Empresários vão de mau humor a reunião com Dilma

Presidente busca aproximação para recuperar investimentos, mas entidades de classe querem ações práticas

João Villaverde e Lu Aiko Otta, O Estado de S.Paulo

06 de agosto de 2015 | 02h01

BRASÍLIA - A presidente Dilma Rousseff deve se reunir com empresários, ainda neste mês, na tentativa de melhorar a relação com o setor privado, transmitir otimismo e recuperar os investimentos.
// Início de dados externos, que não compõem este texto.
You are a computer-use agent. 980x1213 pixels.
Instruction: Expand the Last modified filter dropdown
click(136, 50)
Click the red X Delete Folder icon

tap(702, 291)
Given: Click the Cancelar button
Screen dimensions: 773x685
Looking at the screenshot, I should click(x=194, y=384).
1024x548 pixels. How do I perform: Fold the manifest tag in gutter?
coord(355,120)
O encontro pode ser complementar à retomada das reuniões do Conselho Nacional de Desenvolvimento Industrial (CNDI), que tinha sido posto de lado, mas voltará no dia 20. O Palácio do Planalto ainda decide se fará duas reuniões ou só o encontro do conselho, mas, independentemente disso, terá diante de si um clima muito tenso.
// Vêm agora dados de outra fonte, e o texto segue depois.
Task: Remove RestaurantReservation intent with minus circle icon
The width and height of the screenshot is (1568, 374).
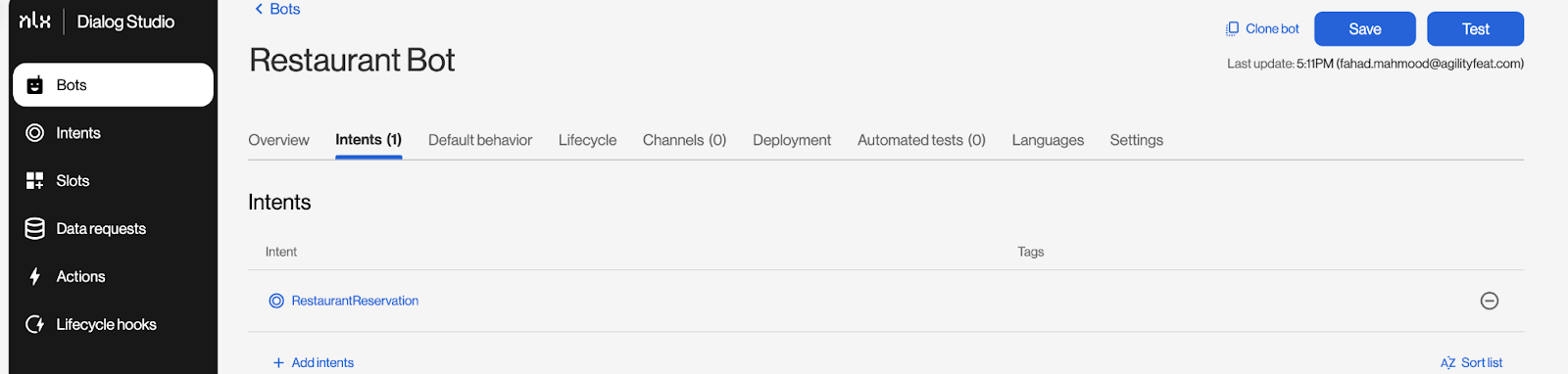Action: 1489,301
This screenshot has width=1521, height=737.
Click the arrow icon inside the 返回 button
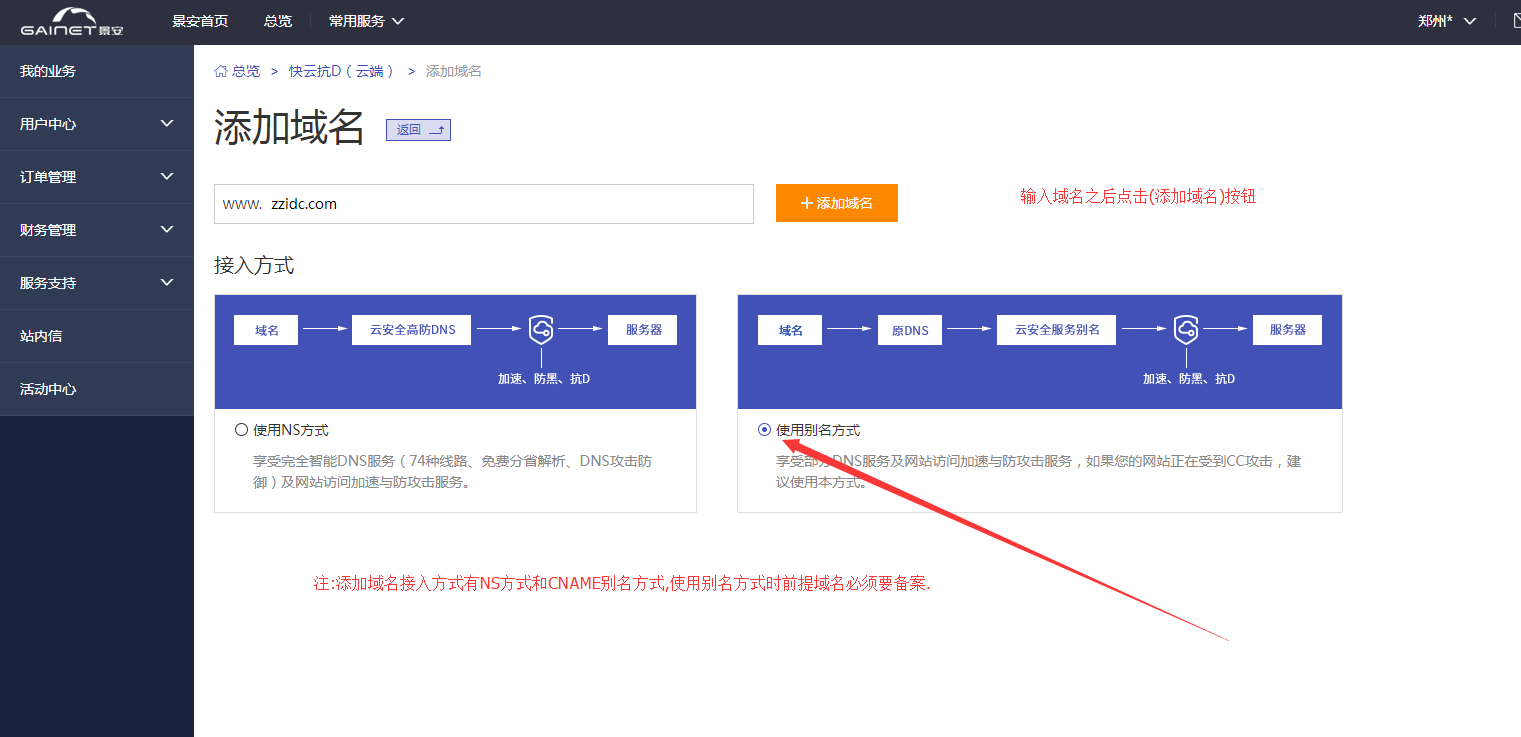click(x=437, y=130)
Segundo empresários ouvidos pelo Estado, a grave situação econômica do País e a crise política do governo retiraram qualquer perspectiva de melhora do cenário no curto e médio prazo e o governo, agora, precisa dar demonstrações claras de que há um caminho para o crescimento.
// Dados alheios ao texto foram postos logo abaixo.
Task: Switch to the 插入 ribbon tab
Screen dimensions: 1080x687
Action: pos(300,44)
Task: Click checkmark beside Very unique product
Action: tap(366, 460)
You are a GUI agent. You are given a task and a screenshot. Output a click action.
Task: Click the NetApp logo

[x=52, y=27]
"Não dá mais para ter conversa fiada: chamar 300 empresários para o Planalto, prometer medidas genéricas e terminar sem nada. Se for mais do mesmo, o clima vai piorar e não conseguirei controlar meu setor, que está disposto a entregar as chaves das fábricas ao Planalto, fechando tudo", disse o empresário Rafael Cervone, presidente da Associação Brasileira da Indústria Têxtil (Abit).

Segmentos como o de bens de capital, também estão "no limite", segundo Carlos Pastoriza, presidente da Associação Brasileira de Máquinas e Equipamentos (Abimaq). "A maior preocupação do setor, além da calamidade que é o fracasso total de vendas neste ano, é que não tem luz no fim do túnel", disse. O setor de máquinas serve de indicador dos investimentos: sempre que corta produção, sinaliza que os demais segmentos empresariais brasileiros estão investindo menos ou substituindo por importados.

Os empresários se ressentem que Dilma vem prometendo, desde 2011, a simplificação do PIS/Cofins e a unificação do ICMS, mas nunca entregou. Eles avisam que não querem ouvir novamente essas promessas. "Já falamos 500 vezes com o ministro Levy: já vimos esse filme várias vezes", disse Cervone, da Abit, que aponta para o "risco" de a reunião fracassar. "A presidente corre o risco de cancelar a reunião por falta de quórum, se os empresários sentirem que será mais do mesmo, ou de criar um clima pior ainda, caso a reunião seja iguais às demais", disse.

O ramo têxtil pede o regime tributário especial para o setor de confecções, que foi formulado pelo Ministério do Desenvolvimento, mas está parado no Ministério da Fazenda. A Abit aponta que as empresas devem fechar o ano com um corte líquido de 65 mil vagas, ante 20 mil em 2014 (em 2013, ainda houve saldo positivo de 7,2 mil empregos). Já o setor de máquinas e equipamentos cortou 50 mil empregos desde 2013 - metade neste primeiro semestre.

No caso do CNDI, criado ainda no governo Lula, a ideia é tentar criar alguma política industrial para o segundo mandato de Dilma. "Temos grupos temáticos para trabalhar em temas como desburocratização, ambiente regulatório e o plano de exportação", disse ao Estado o ministro do Desenvolvimento, Indústria e Comércio Exterior, Armando Monteiro. "Vamos fazer uma avaliação e discussão da política industrial, de como reposicioná-la." As linhas básicas de uma proposta devem ser definidas nessa reunião.

A necessidade de ajustar as contas públicas, porém, deverá pesar contra um desenho mais ambicioso das medidas de estímulo à indústria. A mesma falta de caixa para novas medidas de estímulo foi responsável por um Plano Nacional de Exportações (PNE) magro, classificado pelo setor produtivo como "o máximo do mínimo".